EXCERPT:
=======
Tip #1: Survey your plant meals for mycotoxins to avoid any possible risk.
The wrong information may lead to employing the wrong strategies
One of the main misconceptions deeply entrenched across the aquaculture industry is that the majority of mycotoxin issues result from poor storage conditions leading to aflatoxin contamination. It is true that poor storage conditions can lead to the growth of Aspergillus spp. and Penicillium spp., which can ultimately lead to the production of aflatoxins and ochratoxin A. However, BIOMIN has observed that most of the mycotoxins found in aquaculture finished feeds are from Fusarium spp., i.e., resulting from field contamination of the raw materials used to produce aquafeeds. In this case, this mainly concerns deoxynivalenol (DON) and fumonisins. In some cases, aflatoxins continue to represent a challenge, especially in tropical countries and/or when storage conditions are inadequate.
Tip #2: Correctly identify the mycotoxin(s) in your diet or raw material in order to implement the correct management plan.
How do I know if my fish/shrimp are being exposed to mycotoxins?
=======
Stored data entries:
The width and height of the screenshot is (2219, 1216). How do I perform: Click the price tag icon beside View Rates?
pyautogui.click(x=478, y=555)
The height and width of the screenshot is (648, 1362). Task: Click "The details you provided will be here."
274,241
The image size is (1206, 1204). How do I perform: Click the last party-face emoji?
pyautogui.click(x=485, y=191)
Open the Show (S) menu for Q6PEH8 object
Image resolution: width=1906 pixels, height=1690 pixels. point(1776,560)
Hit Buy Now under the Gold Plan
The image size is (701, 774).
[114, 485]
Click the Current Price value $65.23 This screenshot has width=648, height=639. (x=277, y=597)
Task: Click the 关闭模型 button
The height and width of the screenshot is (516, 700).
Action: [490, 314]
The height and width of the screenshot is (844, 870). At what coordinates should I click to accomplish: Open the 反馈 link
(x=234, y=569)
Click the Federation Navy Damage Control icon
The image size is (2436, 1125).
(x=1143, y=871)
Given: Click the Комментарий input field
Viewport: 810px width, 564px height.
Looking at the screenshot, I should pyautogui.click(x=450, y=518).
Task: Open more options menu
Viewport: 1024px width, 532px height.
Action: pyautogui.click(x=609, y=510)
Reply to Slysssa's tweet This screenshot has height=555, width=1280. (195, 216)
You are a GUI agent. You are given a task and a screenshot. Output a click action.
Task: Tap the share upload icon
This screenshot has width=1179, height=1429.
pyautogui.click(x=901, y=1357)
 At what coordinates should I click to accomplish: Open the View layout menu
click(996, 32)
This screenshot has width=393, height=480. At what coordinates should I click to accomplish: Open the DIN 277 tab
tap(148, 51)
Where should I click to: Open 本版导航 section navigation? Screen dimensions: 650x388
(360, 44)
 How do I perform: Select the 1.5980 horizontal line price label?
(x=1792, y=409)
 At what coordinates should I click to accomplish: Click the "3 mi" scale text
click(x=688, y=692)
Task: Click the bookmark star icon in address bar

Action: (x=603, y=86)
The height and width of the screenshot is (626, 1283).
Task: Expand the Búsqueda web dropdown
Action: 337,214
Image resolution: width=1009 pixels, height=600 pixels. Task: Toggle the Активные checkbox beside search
=======
PROBLEM SET:
• a. Reproduce word for word the part of the text on mycotoxins in aquaculture feed starting at "The wrong information" and ending at "conditions are inadequate.".
• b. Resume the text on mycotoxins in aquaculture feed, picking up right after its last sentence.
This material has no connection to the text on mycotoxins in aquaculture feed.

ANSWER SET:
• a.
The wrong information may lead to employing the wrong strategies
One of the main misconceptions deeply entrenched across the aquaculture industry is that the majority of mycotoxin issues result from poor storage conditions leading to aflatoxin contamination. It is true that poor storage conditions can lead to the growth of Aspergillus spp. and Penicillium spp., which can ultimately lead to the production of aflatoxins and ochratoxin A. However, BIOMIN has observed that most of the mycotoxins found in aquaculture finished feeds are from Fusarium spp., i.e., resulting from field contamination of the raw materials used to produce aquafeeds. In this case, this mainly concerns deoxynivalenol (DON) and fumonisins. In some cases, aflatoxins continue to represent a challenge, especially in tropical countries and/or when storage conditions are inadequate.

• b.
Mycotoxins are structurally very diverse. This characteristic generates a wide range of symptoms in mycotoxin-affected animals, ranging from decreases in production efficiency to increases in mortality. In aquaculture, symptoms are generally unspecific, which makes accurate diagnosis difficult. The diagnosis of mycotoxicoses in farm animals is further complicated for two reasons. First, the synergistic effects of multiple mycotoxins in feeds create a different pattern of symptoms. Second, mycotoxins are responsible for suppressing the immune system, which allows opportunistic pathogens to colonize, prompting the display of secondary symptoms in the host. Sensitivity to mycotoxins varies greatly between species and is dependent on several factors that can modify the expression of toxicity including age, gender, nutritional and health status prior to exposure, and environmental conditions.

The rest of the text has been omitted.